Academic Writing Tutorial: The Meaning Of An Illustration Essay
When you are asked to write an illustration essay, your teacher expects you to provide specific examples and comparisons to fully examine and explain an issue. This style requires you to be very descriptive in your choice of language. You will need vivid adjectives that will appeal to the senses. Rich language provides depth to your work, however you need to remember you are working on non-fiction and everything you say must be verifiable by quality research.
Unlike in a narrative essay where you are expected to fit your non-fiction into a narrative arc, here you will be analyzing a problem while using clear and colorful examples. These can include anecdotes from your own experience or something you have read as a way of connecting with your reader.
What to think about when choosing a topic
- Make it interesting to your reader. Which is another way of saying, thoroughly research your audience.
- Choose a subject you find interesting. It is very difficult to write convincingly if you are bored.
- Make sure all the examples you find are solid, it is hard to build an argument on abstract ideas.
- Always make sure before you start writing that you have enough examples to make your point. Too narrow a topic and your argument will run dry.
How to structure your work
- Introduction. In this section you will open with general statements of the area you intend to illustrate. It will end with a very simple thesis statement such as “There is a lot of violence on television shows”. You need not provide any more than that; you are not being asked for an opinion, your paper is merely to provide examples that violence happens on TV shows. The keywords are “a lot”, “violence”, and “television shows”.

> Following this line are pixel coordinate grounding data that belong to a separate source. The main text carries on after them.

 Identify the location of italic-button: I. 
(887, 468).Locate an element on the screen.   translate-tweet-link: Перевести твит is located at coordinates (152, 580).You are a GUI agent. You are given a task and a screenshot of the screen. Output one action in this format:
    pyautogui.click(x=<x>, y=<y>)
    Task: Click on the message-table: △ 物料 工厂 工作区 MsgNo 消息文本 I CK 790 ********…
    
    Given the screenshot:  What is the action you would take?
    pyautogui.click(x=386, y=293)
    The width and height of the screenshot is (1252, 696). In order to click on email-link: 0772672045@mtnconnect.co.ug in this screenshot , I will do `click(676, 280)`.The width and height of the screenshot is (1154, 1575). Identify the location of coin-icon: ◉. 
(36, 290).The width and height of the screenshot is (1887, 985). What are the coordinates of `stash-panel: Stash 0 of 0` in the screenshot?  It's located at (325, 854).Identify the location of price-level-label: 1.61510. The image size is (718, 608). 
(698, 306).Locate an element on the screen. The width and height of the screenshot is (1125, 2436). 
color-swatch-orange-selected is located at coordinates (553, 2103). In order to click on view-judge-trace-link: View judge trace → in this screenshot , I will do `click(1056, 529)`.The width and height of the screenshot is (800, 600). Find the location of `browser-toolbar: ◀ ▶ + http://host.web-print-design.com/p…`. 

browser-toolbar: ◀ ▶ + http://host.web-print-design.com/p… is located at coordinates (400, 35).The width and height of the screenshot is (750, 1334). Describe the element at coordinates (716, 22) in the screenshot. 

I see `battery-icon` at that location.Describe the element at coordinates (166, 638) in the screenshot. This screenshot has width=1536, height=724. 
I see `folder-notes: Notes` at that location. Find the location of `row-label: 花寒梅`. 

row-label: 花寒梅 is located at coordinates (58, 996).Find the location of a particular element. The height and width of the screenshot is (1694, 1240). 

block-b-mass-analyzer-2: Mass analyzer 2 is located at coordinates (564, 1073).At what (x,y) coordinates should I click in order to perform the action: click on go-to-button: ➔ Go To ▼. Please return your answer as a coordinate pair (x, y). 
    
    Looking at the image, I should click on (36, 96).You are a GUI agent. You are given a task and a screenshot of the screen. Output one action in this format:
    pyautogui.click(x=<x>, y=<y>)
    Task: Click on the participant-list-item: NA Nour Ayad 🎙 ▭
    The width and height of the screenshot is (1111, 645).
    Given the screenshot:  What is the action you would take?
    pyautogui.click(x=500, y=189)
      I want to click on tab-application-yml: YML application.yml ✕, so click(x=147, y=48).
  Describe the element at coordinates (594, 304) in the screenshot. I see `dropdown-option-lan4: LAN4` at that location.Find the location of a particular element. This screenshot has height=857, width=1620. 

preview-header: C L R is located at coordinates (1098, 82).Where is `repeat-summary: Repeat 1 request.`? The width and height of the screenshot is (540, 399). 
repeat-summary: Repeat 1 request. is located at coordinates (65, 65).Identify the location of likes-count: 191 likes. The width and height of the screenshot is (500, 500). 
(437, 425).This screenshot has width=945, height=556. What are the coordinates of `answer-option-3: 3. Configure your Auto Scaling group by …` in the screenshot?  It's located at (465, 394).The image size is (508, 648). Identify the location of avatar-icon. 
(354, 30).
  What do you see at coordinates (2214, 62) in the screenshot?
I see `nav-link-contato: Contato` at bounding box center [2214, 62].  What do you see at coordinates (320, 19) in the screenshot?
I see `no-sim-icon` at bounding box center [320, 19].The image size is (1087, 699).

- Main body. In your research you provide strong examples that match up to the keywords and make connections with the reader. This can be by relating personal experience – you have watched a lot of violent shows and your reader probably has as well. Perhaps you want to include that your grandmother says that more of the shows on television are violent these days – your reader is likely to have a grandmother who says things were better in the old days. Or maybe you have read a learned magazine article – your reader can respect the authority of the journal.
- Conclusion. Restate your thesis and draw a conclusion allowing your reader to see that from your examples the problem exists.